The data needs to travel from the client to the server, which might not be desired e.g., sensitive information, or even allowed e.g., because of regulations or other legal constraints.
The transfer of the data takes some time to travel the distance to the server and back. For some applications this turn-around time might be too large and therefore might back a use-case, e.g. in autonomously driving cars.

By moving the model on to or closer to the client device many of these implications can be reduced or completely avoided.

Downsides of Edge Deployments

Here is a list of challenges that often come with edge deployments:

Versioning: Every device will get their own version of the model. When a new version of your model is released you need to make sure the model upgraded on all devices. Often this process takes days or weeks; in some cases, it might take year for everyone to upgrade to the latest version; sometimes that actually never happens. On a server / cloud deployment only the one model on the cloud needs to be switch, which is usually done in seconds, minutes or hours.
In an edge deployment scenario, there is no (direct) reason to send the production data to the cloud. This may create the issue that you’ll never receive it and can check the accuracy of your training data. Generally, your training data will not grow in such a case. Therefore, an asynchronous feedback loop for the data needs to be added to the solution, e.g. sending some feedback data back to the server over the night.
The client’s devices become part of your solution, over which you might have very little control. This creates additional dependencies and may even create the requirement to make your solution run on multiple platforms, e.g. Android and iOS for mobile apps.
In general edge devices are not as “potent” as dedicated cloud servers. Therefore, you might need to optimize your model / solution to run on a small CPU / memory / disk space footprint. It could be difficult to run a neural network with millions of parameters on an edge device. This optimization can be performed with Model Compression.

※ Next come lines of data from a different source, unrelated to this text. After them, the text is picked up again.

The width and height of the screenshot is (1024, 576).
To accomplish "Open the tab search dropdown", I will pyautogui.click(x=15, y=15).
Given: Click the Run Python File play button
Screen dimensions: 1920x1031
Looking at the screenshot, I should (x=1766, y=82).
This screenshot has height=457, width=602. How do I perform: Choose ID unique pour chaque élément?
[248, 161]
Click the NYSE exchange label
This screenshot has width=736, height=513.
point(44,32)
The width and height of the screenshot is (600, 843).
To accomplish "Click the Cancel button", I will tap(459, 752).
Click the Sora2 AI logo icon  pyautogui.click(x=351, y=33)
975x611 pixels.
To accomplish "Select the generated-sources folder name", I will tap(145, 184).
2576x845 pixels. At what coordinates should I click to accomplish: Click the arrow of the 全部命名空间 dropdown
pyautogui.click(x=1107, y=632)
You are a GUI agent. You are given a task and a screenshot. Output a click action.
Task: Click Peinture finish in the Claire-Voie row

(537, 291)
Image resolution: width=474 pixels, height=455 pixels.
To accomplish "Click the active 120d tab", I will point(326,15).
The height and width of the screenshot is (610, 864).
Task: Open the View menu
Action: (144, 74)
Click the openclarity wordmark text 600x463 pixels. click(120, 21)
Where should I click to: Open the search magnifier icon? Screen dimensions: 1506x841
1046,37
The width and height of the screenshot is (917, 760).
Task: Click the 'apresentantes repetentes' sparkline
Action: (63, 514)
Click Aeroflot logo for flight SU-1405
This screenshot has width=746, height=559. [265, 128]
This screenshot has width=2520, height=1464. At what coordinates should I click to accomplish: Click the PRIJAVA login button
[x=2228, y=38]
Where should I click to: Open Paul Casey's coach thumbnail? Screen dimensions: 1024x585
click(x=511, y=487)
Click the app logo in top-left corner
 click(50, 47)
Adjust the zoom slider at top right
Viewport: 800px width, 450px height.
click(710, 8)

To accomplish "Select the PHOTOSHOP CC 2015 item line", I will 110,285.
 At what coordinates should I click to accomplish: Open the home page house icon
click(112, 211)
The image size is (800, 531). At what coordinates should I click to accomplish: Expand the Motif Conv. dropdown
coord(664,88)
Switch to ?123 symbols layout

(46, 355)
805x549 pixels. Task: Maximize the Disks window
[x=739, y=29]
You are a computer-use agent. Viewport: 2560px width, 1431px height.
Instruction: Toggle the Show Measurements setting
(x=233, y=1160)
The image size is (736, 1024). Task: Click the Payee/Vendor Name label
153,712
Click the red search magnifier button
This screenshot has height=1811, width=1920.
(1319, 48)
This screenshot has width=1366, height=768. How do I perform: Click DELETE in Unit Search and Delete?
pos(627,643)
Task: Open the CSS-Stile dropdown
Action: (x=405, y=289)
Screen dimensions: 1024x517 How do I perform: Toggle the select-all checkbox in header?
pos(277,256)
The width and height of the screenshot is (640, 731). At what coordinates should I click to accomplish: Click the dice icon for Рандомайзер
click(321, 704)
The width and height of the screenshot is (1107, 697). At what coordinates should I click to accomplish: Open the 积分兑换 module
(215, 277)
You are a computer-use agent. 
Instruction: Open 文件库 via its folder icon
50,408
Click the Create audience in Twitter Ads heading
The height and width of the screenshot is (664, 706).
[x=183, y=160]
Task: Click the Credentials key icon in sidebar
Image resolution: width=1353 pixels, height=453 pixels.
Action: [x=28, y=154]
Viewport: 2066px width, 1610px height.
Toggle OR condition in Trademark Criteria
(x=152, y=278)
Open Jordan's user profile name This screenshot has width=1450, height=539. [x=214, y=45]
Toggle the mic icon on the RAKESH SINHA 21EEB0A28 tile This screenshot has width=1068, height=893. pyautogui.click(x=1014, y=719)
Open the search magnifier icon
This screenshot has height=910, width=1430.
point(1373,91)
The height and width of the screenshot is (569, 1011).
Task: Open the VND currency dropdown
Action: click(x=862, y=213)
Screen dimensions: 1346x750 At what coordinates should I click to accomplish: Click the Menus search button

The standard frameworks that are being used for Machine Learning do not have a particular size focus and are therefor not great for deploying models on edge, where the size can be key. To deal with this problem edge deployment can use Model Compression.

Apple CoreML

Apple offers the CoreML framework to let your ML run directly in your iOS application on the user’s iPhone or iPad.

Use Core ML to integrate machine learning models into your app. Core ML provides a unified representation for all models. Your app uses Core ML APIs and user data to make predictions, and to train or fine-tune models, all on the user’s device.

TensorFlow Lite

TensorFlow Lite is an open source deep learning framework for on-device inference.

TensorFlow Lite can be used to deploy TensorFlow models as part of an Android app or other IoT devices.

Model Compression

Model Compression reduces the model in size with different techniques like Knowledge Distillation, Model and Weight Pruning or Integer Quantization. Model Compression should only be used if it is really necessary to reduce the model size. Edge devices like mobile devices or embedded devices nowadays have often enough resources to run the model without the need for Model Compression. Model Compression can be performed with Knowledge Distillation or a compression framework like Learn2Compress.

Model Compression is an architectural decision and should only be used in cases where there’s a hard requirement to do so. Do not compress a model just to “have it compressed”.